The equation for power is:
current = voltage x power

38. Examples
Remember, power is measured in watts, current in amperes, &
voltage in volts.
Appliance Watts Per Hour
Toaster 1,000 W
Clothes Washer 500 W
Clothes Dryer 5,000 W
Computer 200 W

39. Conservation of Energy in Circuits
Electrical energy also follows the law of the conservation of
energy. So where does the energy from a battery go? As the
current travels through a circuit, electrical energy is
converted to thermal energy, light, or kinetic energy, such as
the movement of a battery-powered toy.

40. Magnetic Force

41. Magnets
Remember that a magnet has a positive & a negative end, or
pole (a pole is a strongly charged region of a magnet).
Magnetic force is the attractive & repulsive force between
poles. Opposite charged poles attract & like charged poles
repel (just like electrical charges).
Sometimes referred to as North &
South Pole

42. Magnetic Fields
The area around a magnet that exhibits magnetic force is
called a magnetic field. Magnetic field lines show the direction
& strength of the magnetic field. Magnetic field lines go from
the north to south pole, & the closer the field lines are, the
stronger the force.

43. Electromagnetism
Electric charges in motion creates magnetic fields. Because a
current is a moving charge, any wire that has an electrical
current flowing through it is also surrounded by a magnetic
field. When a current-carrying wire is wrapped in a coil, the
magnetic field lines around each piece of wire create a
stronger magnetic field. The more times the wire is wrapped
around the coil, the stronger the magnetic field.

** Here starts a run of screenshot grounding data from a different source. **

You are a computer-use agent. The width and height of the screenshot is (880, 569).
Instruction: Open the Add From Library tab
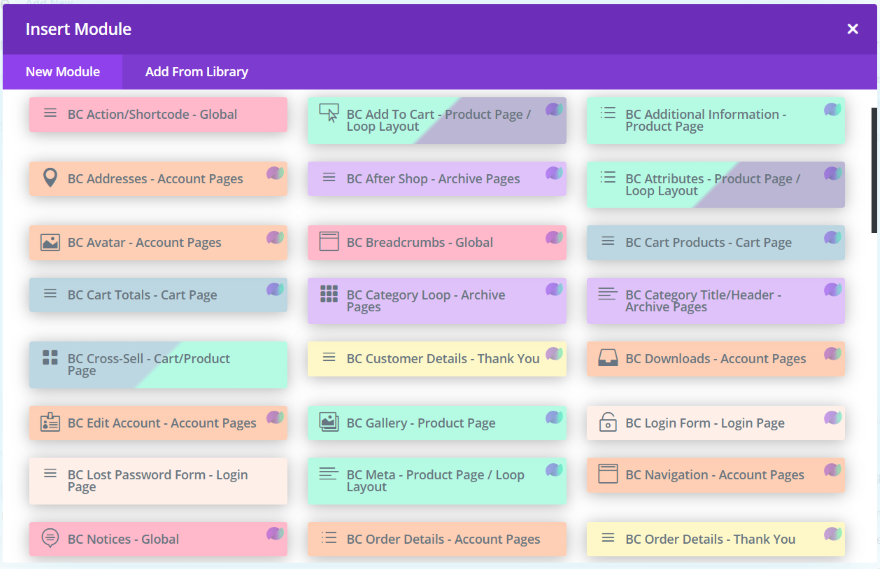tap(196, 72)
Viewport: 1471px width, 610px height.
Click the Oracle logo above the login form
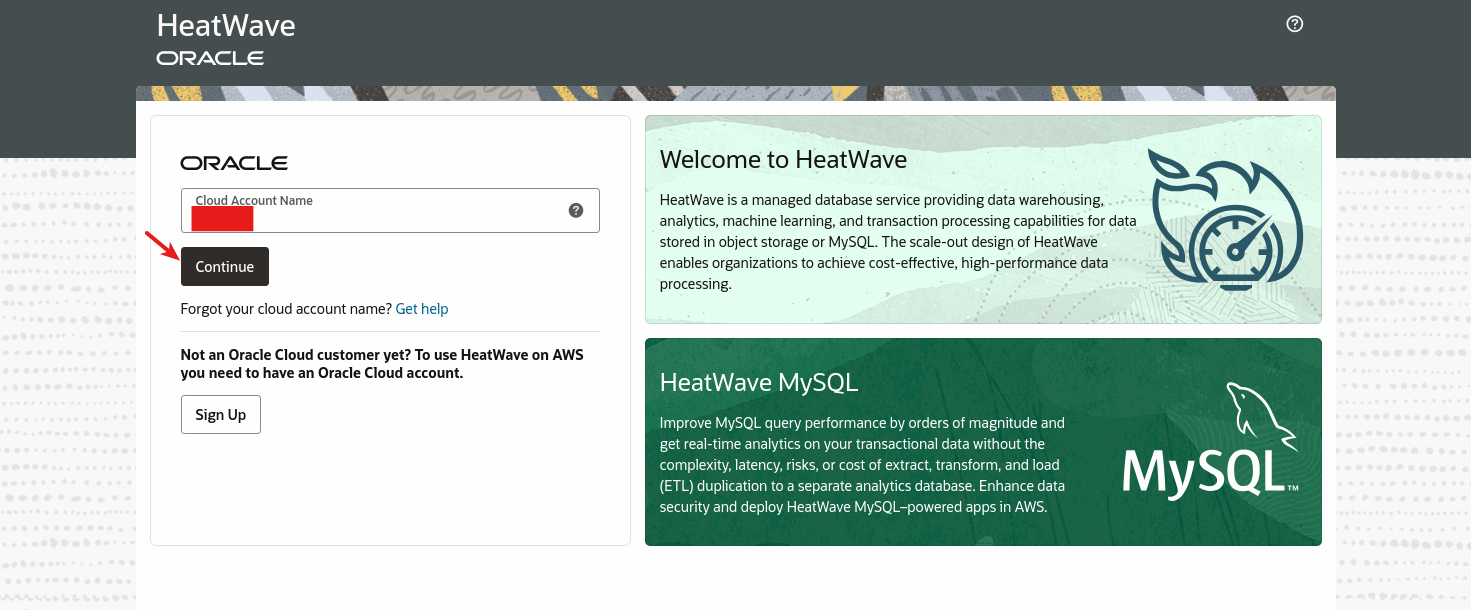point(234,163)
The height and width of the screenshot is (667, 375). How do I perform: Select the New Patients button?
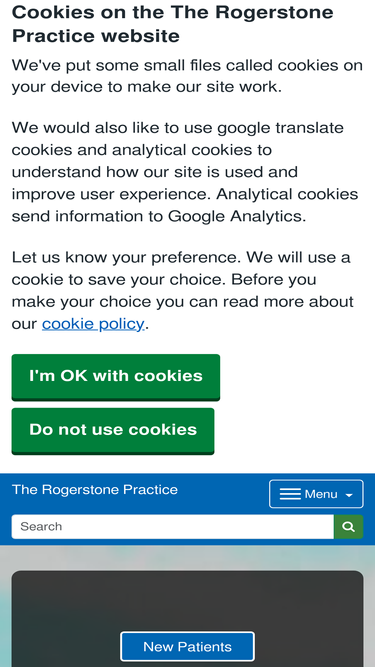pos(188,647)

44. Earth Magnetics: North & South Poles
The Earth is like a giant magnet & has a magnetic field, too. A
compass needle is actually a small magnet, which has a north
pole & a south pole. When a compass is pointing north, it is
actually the south pole of the compass´s magnet being
attracted to the magnetic North Pole, which is how the North
& South Poles got their names.

45. Motors
Because a current-carrying wire has a magnetic field, the wire
can either be attracted to or repelled by other magnets. Some
motors use the attractive & repulsive forces between current-
carrying wire & magnets to create movement in the wire. When
the current-carrying wire is made into a loop & placed in a
magnetic field, it continually spins, which creates kinetic
energy that can be transformed into electric energy.

46. Motors Definition
motors: a device that
converts electric energy
into kinetic energy

47. Concepts in Comparison
Using the same concept (but reversed), we can transform
mechanical kinetic energy into electric energy by moving a
wire through a magnetic field (or moving a magnet through a
coil of wire). By doing so, we cause electrons to move, creating
current.

48. What is a Generator?
A generator turns the kinetic energy of a wire in a magnetic
field into electricity. In a generator, a power source spins a
loop of wire through a magnetic field, producing a current in
the loop, a process called electromagnetic induction. Power
plants use generators to create electricity, & a variety of
sources provide the kinetic energy used to rotate the coils of
wire through a magnetic field.

49. Generators Definition
generator: a device that
converts kinetic energy into
electric energy

50. Question 1
Which pole of a compass needle points north?
The south pole of the needle (opposite poles
attract).

51. Question 2
Two wires each have a current running through
them & are placed next to each other. Will one
wire be affected by a force from the other, & if so,
why?
Yes, it will be affected by a force from the other wire
because both wires have a current running through
them & therefore both have magnetic fields.

52. Question 3
How does an electric field change with distance &
increasing change?
Electric fields get weaker with increasing distance
from the charge, & the larger the charge, the
stronger the field.

53. Question 4
You have to change the lightbulb in a flashlight, &
the new lightbulb has a larger resistance. If the
voltage of the battery doesn´t change, what
happens to the current going through the
flashlight?
V = IR, so if resistance increases & voltage stays the
same, there is less current.

54. Question 5
When does an atom have a negative charge?
An atom is negatively charged when it has more
electrons than protons.

55. Question 6
If you place a negatively charged hairbrush close
to your hair, what kind of charge will your hair
have?
The negative charge on the hairbrush will induce a
positive charge on your hair. As a result, your hair
will be attracted to the brush (& repelled by other
strands of hair.

56. Question 7
What happens to the resistance of a wire as it gets
wider?
As a wire gets wider, it has less resistance.

57. Question 8
What happens to the resistance of a wire as it gets
longer?
As a wire gets longer, it has more resistance.

58. Question 9
If Christmas tree lights are wired in a series, & one
burns out, do all of the other lights go out as well?
If the lights are in series, & one burns out, all of the
others go out as well because the circuit is broken;
it is no longer a closed loop.

59. Question 10
If Christmas tree lights are wired in a parallel, &
one burns out, do all of the other lights go out as
well?
If the lights are wired in parallel, the electricity can
still flow in a closed loop through the other lights,
so the lights continue to work.